Your task
Copy out each line from the start of the material below until the line with "Task: Open 合作提案 handshake icon", that line included.
** Opening Input block **
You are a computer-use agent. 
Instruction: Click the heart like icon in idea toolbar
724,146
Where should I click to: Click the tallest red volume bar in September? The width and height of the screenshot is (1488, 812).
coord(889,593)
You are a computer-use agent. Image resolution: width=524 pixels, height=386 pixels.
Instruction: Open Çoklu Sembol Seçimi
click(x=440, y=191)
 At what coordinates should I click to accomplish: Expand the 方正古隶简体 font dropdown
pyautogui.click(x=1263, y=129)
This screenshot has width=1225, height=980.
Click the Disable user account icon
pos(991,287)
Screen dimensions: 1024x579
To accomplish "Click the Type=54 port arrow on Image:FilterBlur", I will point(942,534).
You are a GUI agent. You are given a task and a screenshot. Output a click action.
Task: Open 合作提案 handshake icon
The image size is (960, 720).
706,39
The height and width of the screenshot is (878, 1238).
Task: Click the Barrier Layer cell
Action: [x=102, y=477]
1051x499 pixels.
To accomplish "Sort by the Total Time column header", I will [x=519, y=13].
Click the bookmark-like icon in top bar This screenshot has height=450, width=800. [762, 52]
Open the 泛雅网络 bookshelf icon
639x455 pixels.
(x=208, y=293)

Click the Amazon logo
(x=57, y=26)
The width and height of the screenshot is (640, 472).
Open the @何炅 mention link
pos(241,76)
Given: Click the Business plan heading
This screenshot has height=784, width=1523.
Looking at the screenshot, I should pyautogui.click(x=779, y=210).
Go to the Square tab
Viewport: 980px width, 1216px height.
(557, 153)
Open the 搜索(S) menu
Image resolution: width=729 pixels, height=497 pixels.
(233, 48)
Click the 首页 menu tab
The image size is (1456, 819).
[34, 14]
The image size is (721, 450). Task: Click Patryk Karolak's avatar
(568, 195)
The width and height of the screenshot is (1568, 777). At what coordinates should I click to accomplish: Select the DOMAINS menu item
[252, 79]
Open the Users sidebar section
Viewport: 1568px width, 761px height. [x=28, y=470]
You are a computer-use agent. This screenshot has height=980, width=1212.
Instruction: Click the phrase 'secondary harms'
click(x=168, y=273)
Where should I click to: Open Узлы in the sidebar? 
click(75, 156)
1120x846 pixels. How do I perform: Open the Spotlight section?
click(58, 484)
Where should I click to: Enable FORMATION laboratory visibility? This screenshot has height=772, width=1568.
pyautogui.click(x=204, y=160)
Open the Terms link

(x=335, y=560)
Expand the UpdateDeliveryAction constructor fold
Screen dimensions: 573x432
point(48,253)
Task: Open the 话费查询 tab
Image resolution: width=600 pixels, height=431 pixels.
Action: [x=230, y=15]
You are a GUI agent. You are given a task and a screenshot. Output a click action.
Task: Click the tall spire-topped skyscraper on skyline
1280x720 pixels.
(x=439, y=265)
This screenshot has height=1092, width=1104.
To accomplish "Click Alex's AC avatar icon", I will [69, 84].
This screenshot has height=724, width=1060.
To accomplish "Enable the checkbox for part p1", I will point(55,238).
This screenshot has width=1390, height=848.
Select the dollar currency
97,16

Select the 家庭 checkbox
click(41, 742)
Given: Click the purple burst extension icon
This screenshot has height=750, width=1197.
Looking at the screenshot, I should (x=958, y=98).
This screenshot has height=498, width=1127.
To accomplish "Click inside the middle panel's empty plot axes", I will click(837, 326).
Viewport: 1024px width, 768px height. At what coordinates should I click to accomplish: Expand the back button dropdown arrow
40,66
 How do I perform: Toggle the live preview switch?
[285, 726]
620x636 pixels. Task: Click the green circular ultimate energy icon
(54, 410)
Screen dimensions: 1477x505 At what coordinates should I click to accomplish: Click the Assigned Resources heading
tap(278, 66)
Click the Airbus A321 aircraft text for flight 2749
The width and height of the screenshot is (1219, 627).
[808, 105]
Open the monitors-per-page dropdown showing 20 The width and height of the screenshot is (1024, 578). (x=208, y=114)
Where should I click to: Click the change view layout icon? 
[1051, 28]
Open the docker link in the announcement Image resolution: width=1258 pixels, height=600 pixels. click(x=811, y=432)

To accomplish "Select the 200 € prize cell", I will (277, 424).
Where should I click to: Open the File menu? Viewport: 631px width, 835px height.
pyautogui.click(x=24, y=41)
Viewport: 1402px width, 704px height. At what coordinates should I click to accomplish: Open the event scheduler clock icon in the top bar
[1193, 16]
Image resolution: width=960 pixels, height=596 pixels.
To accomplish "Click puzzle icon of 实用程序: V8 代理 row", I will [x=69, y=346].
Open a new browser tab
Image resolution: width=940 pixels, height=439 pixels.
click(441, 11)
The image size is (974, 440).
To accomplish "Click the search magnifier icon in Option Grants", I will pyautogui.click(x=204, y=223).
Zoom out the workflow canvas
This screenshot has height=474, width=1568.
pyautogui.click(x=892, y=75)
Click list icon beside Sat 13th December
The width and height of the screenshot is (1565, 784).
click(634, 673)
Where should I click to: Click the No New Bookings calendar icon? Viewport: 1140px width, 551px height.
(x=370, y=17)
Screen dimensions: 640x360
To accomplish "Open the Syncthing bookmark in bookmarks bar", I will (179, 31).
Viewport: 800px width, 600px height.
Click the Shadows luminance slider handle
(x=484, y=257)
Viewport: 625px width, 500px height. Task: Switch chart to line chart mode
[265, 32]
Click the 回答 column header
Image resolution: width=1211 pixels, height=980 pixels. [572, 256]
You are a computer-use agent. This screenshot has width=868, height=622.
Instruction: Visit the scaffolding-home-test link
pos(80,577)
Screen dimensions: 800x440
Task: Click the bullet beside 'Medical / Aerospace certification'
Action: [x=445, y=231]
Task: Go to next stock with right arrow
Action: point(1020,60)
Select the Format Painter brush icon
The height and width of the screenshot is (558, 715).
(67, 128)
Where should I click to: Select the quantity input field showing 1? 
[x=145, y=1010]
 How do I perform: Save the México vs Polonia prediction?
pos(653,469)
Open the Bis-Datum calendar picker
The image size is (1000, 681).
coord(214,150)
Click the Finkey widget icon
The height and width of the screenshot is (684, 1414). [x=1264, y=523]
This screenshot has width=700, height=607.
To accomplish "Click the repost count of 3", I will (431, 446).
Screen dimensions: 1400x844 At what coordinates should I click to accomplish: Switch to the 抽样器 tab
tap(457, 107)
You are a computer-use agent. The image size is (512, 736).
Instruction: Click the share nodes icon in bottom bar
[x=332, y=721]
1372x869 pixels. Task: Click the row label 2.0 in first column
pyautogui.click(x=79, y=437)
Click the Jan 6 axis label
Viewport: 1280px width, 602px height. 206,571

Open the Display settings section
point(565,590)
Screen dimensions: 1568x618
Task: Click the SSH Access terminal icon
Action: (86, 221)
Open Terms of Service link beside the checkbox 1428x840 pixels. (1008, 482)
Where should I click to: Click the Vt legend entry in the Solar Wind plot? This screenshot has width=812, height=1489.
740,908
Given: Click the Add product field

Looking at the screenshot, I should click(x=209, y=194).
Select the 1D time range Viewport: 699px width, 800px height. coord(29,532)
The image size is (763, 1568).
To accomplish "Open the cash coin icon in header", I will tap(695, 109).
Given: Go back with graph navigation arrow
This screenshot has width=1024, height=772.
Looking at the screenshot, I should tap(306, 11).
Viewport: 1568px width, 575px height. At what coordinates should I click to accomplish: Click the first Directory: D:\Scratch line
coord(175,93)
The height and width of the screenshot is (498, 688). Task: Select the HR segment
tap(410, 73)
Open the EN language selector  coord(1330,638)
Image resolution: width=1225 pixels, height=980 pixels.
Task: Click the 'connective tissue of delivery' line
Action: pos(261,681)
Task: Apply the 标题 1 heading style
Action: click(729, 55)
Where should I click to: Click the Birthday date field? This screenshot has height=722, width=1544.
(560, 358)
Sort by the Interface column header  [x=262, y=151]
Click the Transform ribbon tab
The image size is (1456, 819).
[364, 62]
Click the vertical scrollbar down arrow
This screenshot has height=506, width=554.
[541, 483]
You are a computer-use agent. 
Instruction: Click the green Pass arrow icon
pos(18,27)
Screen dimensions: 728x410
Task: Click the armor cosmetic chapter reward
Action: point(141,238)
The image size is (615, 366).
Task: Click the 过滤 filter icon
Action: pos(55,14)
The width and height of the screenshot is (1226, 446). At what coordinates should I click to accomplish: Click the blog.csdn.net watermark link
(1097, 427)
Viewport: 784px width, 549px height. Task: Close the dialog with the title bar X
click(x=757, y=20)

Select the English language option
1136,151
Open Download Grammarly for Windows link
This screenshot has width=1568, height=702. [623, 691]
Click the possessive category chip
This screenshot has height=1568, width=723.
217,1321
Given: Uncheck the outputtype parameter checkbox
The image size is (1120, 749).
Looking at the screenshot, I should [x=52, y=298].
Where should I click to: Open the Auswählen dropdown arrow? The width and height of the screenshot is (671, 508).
** Closing Input block **
Exercise response
You are a computer-use agent. 
Instruction: Click the heart like icon in idea toolbar
724,146
Where should I click to: Click the tallest red volume bar in September? The width and height of the screenshot is (1488, 812).
coord(889,593)
You are a computer-use agent. Image resolution: width=524 pixels, height=386 pixels.
Instruction: Open Çoklu Sembol Seçimi
click(x=440, y=191)
 At what coordinates should I click to accomplish: Expand the 方正古隶简体 font dropdown
pyautogui.click(x=1263, y=129)
This screenshot has width=1225, height=980.
Click the Disable user account icon
pos(991,287)
Screen dimensions: 1024x579
To accomplish "Click the Type=54 port arrow on Image:FilterBlur", I will point(942,534).
You are a GUI agent. You are given a task and a screenshot. Output a click action.
Task: Open 合作提案 handshake icon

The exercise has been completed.